01:27Et c'est un secteur en fait qui est assez, des secteurs qui sont assez exposés à la dynamique des exportations et notamment à la possibilité de vendre notamment des biens d'équipement.
01:37Et un secteur aussi, des secteurs qui sont fort sensibles aux droits de douane.
01:42Donc on voit effectivement que le projet de réindustrialisation du président Trump ne donne pas encore des effets tangibles.
01:48C'est tout à fait normal, ça ne se met pas en place en l'espace de quelques mois.
01:53Maintenant, il y a une autre enquête dont on parle beaucoup moins généralement.
01:56C'est l'enquête qui est menée par S&P Global, qui est exactement la même, qui porte sur le secteur manufacturier.
02:03Mais en fait, l'échantillon n'est pas du tout le même échantillon.
02:08Et dans cette enquête, en fait, on a plutôt une amélioration.
02:11Et les entreprises qui sont sujettes à cette enquête, en fait, sont des entreprises qui sont plus tournées vers, j'allais dire,
02:18l'économie moderne, des entreprises qui sont davantage dans les biens semi-finis, dans la robotique.
02:27Et là, on voit quand même que la dynamique est les meilleures.
02:29C'est un secteur qui est plus tourné vers la consommation intérieure.
02:32Et là, donc, on a un contraste entre une économie un peu vieillissante, si vous voulez,
02:36qui dépend fort de ce qui se passe à l'international.
02:38Et là, ça ne va pas dans le bon sens.
02:40Tandis que de l'autre côté, on a plutôt une industrie, j'allais dire, relativement moderne,
02:46avec des entreprises de moyenne taille, alors que dans le premier cas,
02:48c'est des entreprises de grande taille, mais là, qui se comportent plus ou moins bien.
02:52Donc, on a ce qu'on appelle une économie en forme de casse, si vous voulez,
02:56avec d'un côté une économie manufacturière, industrielle qui se porte plutôt bien
03:02et une autre qui se porte plutôt mal.
03:04C'est ce qui fait que les marchés aussi n'ont pas fort réagi aux nouvelles
03:09qui ont été annoncées à ce niveau-là.
03:11Neuvième mois, donc, de contraction pour cet ISM manufacturier aux États-Unis.
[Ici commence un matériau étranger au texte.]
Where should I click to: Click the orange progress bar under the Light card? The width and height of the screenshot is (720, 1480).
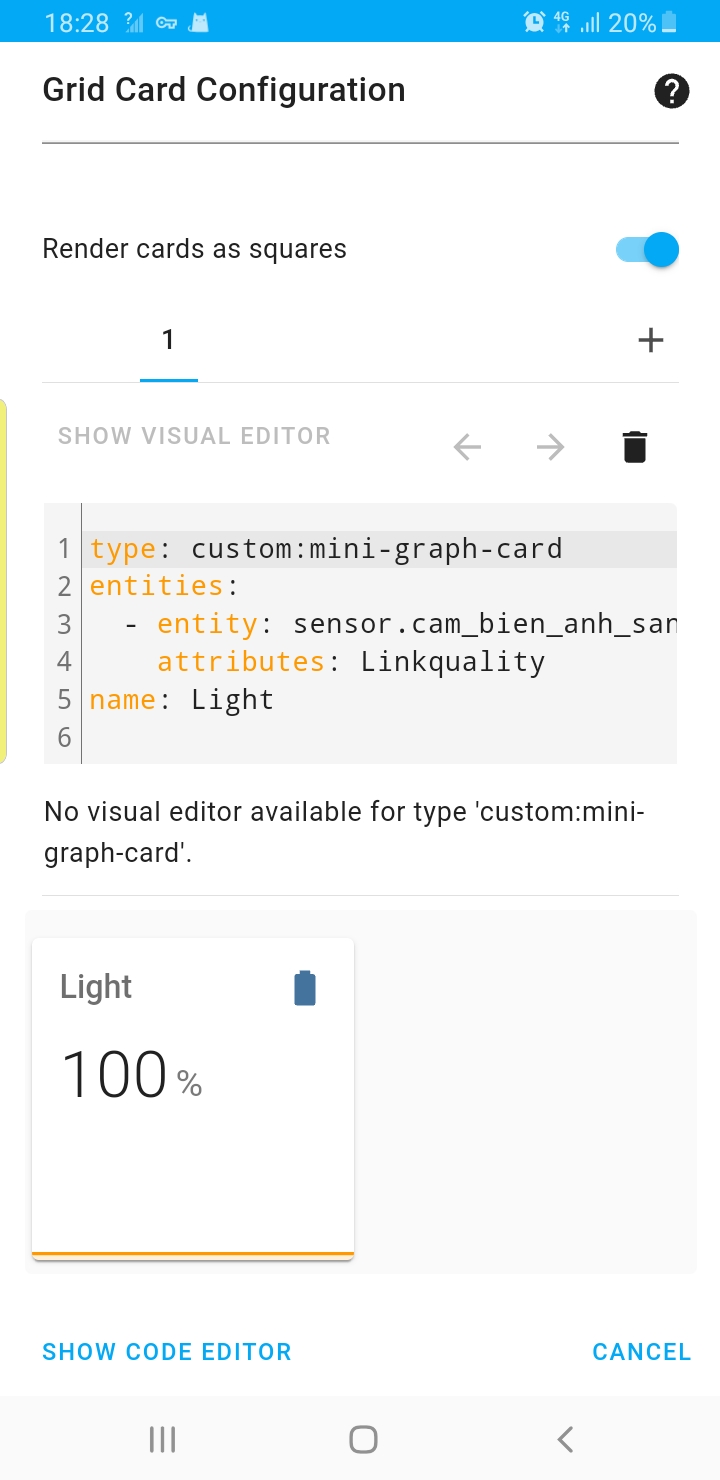(x=192, y=1252)
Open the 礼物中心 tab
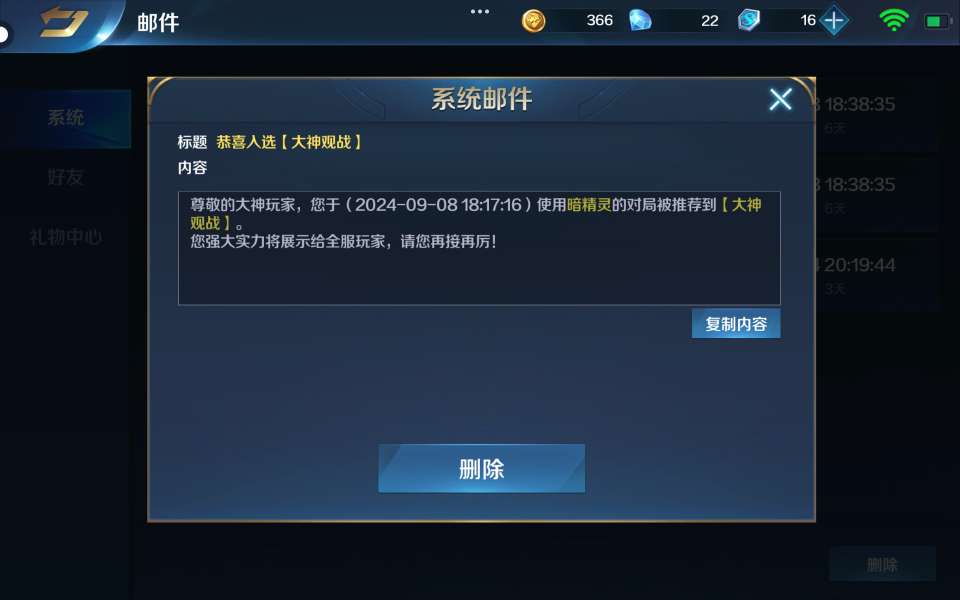This screenshot has height=600, width=960. click(66, 237)
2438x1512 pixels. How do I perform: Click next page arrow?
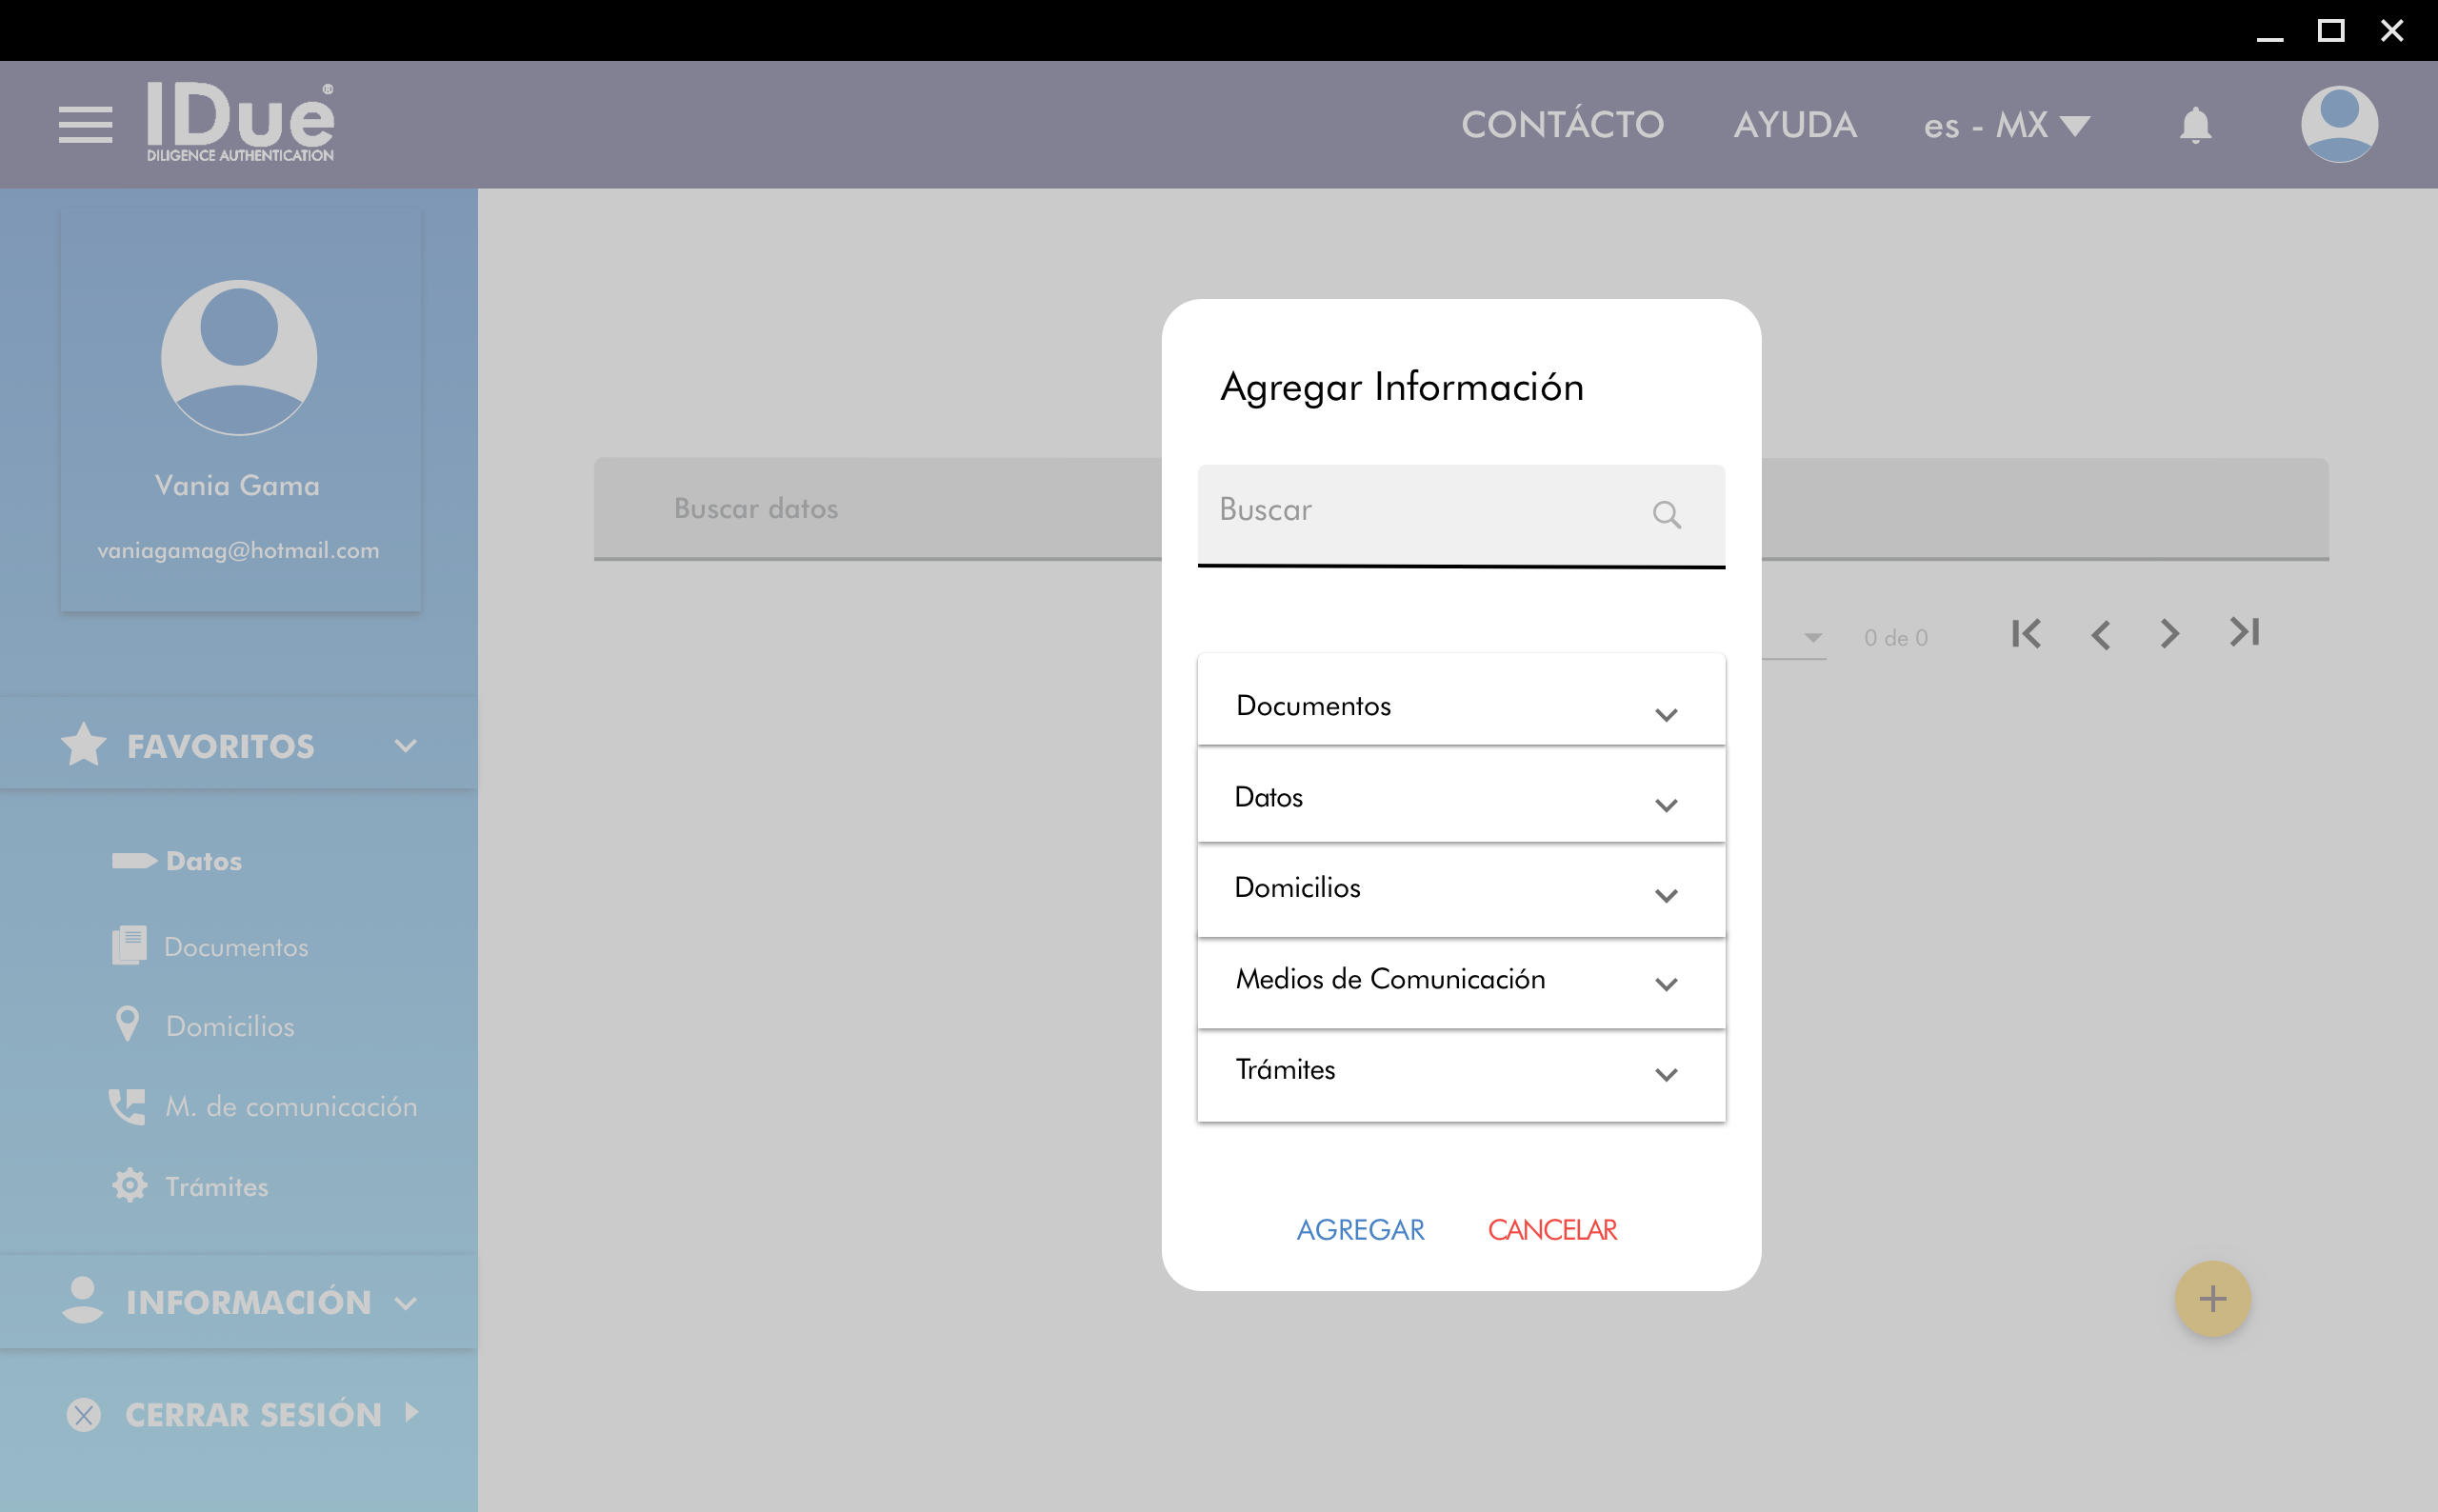click(x=2169, y=634)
03:15Si on en vient désormais à la situation en zone euro,
03:17il faudra suivre dans moins de deux heures à onze heures l'inflation qui sera publiée,
03:21une inflation qui devrait être proche des 2 %,
03:23dans un contexte où là aussi, en Europe, le secteur manufacturier souffre.
03:27Heureusement, la zone euro peut compter sur le secteur des services.
03:31Si là aussi, vous regardez un petit peu en détail ces PMI,
03:35comment vous regardez la situation industrielle dans la zone euro,
03:38Michel Petitjean ?
03:39Notamment en Allemagne, on voit que c'est compliqué.
03:42Certes, le plan de relance se met en œuvre petit à petit,
03:45mais pour l'instant, l'industrie ne le voit pas vraiment.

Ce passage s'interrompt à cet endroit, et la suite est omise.